Une fois ce constat posé, quelles sont les pistes à retenir pour assurer l’effectivité de l’accès aux droits ?

Les rapporteurs l’ont rappelé, le manque d’information est une réalité, liée principalement au fait qu’il revient au citoyen de s’informer de ses droits et non à l’administration de les détecter et de les activer. Or, si les « non-demandeurs » ont des profils divers, ils ont un trait commun : la vulnérabilité sociale. Il est donc essentiel de sensibiliser les différents acteurs, notamment les élus locaux, aux enjeux de l’accès au droit et d’approfondir la formation des travailleurs sociaux. Aujourd’hui, les discours suspicieux sur la fraude sociale et l’assistanat occultent le sentiment d’humiliation, voire la honte qu’on éprouve quand on doit franchir la porte d’un service d’aide et présenter à un agent administratif les justificatifs prouvant qu’on est désormais un pauvre.

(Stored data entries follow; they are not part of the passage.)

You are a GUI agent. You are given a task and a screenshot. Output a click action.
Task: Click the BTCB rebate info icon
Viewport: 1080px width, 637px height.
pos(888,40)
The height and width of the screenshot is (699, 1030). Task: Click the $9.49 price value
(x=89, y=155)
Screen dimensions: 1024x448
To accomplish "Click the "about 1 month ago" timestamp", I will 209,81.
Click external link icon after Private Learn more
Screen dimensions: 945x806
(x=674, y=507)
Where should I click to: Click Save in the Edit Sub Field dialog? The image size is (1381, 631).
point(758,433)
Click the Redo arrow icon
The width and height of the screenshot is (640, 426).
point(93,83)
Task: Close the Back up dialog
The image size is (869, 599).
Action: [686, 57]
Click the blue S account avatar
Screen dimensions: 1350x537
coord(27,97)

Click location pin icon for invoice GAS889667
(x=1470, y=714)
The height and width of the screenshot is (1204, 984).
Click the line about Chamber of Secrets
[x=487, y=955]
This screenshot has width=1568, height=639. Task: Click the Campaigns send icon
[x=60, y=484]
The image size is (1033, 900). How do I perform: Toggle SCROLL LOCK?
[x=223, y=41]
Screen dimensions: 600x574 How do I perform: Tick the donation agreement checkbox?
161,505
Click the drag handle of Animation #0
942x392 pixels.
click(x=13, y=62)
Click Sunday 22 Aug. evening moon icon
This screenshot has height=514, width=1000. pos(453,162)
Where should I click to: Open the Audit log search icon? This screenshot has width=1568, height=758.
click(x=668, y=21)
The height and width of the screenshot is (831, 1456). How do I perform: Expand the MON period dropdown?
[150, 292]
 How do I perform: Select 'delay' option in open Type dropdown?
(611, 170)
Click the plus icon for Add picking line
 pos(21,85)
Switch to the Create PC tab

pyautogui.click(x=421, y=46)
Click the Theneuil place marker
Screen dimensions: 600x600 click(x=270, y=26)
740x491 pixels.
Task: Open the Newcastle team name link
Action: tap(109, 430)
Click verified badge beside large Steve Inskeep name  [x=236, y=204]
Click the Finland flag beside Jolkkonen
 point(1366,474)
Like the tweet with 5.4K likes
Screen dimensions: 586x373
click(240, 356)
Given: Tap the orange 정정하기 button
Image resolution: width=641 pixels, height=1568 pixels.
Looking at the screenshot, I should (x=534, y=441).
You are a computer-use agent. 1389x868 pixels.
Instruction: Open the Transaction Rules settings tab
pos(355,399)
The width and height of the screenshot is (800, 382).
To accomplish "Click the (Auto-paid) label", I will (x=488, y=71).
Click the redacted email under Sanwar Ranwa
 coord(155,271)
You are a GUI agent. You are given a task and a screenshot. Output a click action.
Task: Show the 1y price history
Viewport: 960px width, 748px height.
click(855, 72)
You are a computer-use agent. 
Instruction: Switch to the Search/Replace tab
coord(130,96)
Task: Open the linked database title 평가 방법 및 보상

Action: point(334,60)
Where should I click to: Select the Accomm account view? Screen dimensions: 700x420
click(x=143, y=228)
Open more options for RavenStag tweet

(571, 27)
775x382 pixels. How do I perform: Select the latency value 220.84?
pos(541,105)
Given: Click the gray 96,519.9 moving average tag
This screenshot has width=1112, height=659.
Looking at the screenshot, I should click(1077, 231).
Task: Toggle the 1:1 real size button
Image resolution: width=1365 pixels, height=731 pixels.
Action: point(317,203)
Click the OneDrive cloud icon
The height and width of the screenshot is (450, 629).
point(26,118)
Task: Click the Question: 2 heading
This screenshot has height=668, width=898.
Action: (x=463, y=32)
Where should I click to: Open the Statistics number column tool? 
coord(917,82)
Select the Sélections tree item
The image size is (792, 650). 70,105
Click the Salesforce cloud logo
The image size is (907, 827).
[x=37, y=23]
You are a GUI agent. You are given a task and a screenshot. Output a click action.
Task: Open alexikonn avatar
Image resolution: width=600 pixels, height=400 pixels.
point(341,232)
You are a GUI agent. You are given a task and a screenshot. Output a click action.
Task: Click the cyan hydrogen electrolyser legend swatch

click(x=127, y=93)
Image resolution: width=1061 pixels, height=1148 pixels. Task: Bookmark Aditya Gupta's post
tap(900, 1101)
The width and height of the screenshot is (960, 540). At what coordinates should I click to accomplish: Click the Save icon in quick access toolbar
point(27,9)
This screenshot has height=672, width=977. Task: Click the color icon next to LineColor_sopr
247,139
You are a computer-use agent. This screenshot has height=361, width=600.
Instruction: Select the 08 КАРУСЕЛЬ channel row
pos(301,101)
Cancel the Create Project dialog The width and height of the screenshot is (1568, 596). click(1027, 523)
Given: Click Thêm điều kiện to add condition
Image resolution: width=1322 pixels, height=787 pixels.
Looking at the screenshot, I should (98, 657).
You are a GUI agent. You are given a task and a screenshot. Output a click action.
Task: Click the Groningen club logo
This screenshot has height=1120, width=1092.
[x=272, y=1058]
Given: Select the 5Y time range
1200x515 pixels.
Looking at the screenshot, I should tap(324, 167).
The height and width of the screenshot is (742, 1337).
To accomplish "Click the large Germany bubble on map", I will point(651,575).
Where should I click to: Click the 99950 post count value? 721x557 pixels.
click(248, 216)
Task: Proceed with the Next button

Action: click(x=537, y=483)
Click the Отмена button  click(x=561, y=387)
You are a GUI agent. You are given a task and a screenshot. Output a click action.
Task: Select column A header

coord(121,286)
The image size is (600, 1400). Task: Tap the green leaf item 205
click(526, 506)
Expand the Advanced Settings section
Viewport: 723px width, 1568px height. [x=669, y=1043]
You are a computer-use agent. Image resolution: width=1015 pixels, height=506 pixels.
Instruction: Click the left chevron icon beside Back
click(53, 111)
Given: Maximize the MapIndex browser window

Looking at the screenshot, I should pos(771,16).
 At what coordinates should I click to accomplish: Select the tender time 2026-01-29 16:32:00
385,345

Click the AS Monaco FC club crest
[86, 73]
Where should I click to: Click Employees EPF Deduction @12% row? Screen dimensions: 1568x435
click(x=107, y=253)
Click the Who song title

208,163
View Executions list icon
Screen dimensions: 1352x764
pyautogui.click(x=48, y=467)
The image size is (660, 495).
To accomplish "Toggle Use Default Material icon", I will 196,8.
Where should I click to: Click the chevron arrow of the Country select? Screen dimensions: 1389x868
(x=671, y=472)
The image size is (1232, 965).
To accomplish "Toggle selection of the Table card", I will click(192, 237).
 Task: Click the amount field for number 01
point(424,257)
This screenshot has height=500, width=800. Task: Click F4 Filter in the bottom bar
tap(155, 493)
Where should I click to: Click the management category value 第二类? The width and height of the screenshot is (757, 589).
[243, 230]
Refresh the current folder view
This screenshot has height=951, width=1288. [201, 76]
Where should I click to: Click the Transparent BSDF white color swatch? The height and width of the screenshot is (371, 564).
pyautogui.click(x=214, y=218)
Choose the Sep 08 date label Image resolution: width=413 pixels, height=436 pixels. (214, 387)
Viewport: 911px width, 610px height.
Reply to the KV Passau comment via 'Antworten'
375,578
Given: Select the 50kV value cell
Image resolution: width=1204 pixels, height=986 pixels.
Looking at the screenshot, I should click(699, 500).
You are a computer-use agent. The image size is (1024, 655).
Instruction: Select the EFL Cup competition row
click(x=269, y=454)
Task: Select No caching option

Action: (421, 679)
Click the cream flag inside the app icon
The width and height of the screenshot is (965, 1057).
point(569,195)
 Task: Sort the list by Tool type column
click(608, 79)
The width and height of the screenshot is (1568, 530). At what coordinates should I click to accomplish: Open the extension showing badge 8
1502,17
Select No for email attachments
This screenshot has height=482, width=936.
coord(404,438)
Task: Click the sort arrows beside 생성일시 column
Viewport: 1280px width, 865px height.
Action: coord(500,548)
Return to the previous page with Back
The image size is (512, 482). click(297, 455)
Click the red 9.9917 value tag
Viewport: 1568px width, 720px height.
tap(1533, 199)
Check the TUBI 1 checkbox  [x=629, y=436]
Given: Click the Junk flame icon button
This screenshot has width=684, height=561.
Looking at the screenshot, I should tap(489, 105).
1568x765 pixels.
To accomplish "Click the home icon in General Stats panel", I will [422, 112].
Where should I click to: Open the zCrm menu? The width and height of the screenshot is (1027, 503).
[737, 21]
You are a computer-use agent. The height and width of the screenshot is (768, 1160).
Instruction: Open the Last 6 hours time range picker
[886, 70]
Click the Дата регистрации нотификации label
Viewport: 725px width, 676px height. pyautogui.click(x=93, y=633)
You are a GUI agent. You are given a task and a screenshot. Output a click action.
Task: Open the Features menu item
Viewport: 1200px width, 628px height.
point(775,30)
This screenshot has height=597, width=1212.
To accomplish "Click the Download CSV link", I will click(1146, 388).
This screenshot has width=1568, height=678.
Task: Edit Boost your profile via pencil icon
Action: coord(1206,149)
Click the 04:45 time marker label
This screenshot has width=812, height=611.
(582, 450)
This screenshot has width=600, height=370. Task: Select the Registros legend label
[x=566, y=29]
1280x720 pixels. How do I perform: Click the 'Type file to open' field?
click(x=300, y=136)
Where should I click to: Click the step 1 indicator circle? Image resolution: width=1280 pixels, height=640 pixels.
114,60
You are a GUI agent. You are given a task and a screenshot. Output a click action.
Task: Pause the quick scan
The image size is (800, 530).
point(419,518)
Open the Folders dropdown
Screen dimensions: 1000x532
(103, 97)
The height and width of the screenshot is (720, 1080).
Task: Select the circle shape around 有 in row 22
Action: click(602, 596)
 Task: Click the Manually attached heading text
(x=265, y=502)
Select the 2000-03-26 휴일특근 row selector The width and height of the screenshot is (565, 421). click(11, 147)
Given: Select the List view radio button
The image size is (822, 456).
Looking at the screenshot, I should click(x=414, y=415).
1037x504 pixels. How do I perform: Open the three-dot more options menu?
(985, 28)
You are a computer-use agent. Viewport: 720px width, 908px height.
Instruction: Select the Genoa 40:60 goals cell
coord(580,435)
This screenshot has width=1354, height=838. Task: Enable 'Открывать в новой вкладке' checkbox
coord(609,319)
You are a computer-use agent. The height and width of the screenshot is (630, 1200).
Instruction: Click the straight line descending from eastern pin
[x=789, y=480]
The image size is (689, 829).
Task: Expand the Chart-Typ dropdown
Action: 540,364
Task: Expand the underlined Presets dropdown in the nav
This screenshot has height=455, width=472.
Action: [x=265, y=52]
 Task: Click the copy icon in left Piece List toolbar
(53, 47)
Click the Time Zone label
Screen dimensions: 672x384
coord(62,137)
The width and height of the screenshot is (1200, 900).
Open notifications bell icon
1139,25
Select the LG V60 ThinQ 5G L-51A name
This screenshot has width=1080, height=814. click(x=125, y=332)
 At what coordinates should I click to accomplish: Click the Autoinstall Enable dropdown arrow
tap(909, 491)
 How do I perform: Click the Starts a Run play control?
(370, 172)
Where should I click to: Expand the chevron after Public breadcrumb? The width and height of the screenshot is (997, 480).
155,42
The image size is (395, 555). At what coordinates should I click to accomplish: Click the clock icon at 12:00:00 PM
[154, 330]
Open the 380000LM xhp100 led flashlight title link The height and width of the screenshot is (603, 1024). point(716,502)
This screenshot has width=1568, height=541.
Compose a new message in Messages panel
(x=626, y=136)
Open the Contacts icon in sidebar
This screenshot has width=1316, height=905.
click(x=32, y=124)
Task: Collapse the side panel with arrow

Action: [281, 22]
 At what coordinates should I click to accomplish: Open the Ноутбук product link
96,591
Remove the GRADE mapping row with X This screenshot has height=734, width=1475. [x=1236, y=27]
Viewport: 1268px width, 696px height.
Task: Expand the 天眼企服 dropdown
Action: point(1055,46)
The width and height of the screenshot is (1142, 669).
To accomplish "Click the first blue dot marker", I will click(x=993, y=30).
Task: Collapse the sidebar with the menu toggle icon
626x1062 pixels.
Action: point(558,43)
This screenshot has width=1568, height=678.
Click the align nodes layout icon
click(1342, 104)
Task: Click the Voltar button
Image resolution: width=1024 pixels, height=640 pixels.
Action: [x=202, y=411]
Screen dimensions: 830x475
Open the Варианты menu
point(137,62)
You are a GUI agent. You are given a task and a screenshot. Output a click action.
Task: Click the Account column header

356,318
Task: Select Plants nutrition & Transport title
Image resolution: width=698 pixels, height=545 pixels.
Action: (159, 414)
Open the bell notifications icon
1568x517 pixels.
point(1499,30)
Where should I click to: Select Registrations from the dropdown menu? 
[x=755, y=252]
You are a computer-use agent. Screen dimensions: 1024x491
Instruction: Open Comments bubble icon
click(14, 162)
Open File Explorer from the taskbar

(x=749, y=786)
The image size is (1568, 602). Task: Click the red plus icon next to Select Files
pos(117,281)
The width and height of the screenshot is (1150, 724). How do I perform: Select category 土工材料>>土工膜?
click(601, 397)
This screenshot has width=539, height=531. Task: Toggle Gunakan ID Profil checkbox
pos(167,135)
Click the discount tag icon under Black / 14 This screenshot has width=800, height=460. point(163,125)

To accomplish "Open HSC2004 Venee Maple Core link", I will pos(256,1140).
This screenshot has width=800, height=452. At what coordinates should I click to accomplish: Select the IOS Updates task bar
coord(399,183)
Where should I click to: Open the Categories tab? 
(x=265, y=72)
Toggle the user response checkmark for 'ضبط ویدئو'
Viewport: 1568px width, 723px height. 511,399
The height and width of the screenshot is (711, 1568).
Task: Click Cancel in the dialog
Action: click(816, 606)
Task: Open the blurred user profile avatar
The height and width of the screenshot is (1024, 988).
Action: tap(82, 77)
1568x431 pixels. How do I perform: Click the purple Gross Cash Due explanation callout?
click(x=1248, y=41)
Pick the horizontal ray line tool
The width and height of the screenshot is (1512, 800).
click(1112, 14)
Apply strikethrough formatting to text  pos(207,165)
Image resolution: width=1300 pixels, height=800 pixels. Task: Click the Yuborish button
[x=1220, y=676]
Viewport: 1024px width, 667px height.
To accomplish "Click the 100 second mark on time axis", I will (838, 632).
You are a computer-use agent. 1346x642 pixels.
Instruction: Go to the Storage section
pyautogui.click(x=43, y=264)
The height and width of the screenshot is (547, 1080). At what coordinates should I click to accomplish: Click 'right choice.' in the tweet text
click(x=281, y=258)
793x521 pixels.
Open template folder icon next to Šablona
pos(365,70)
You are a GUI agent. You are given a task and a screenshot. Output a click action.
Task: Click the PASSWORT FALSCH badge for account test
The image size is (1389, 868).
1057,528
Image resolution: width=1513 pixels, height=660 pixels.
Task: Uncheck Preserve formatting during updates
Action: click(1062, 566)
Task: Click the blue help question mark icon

Pour accompagner ces procédures, il nous faut développer une information simple et non stigmatisante à destination en priorité des personnes les plus défavorisées.

Depuis longtemps, le groupe de l’Union des démocrates et indépendants propose la création d’une allocation sociale unique qui soit modulable, contrôlable et plafonnable. Aussi nous ne pouvons que soutenir la proposition des auteurs du rapport de revoir l’architecture des minima sociaux et de mettre en place des prestations plus générales.

Sur ce sujet ambitieux, espérons que les prochaines échéances électorales seront l’occasion de confronter les différents points de vue.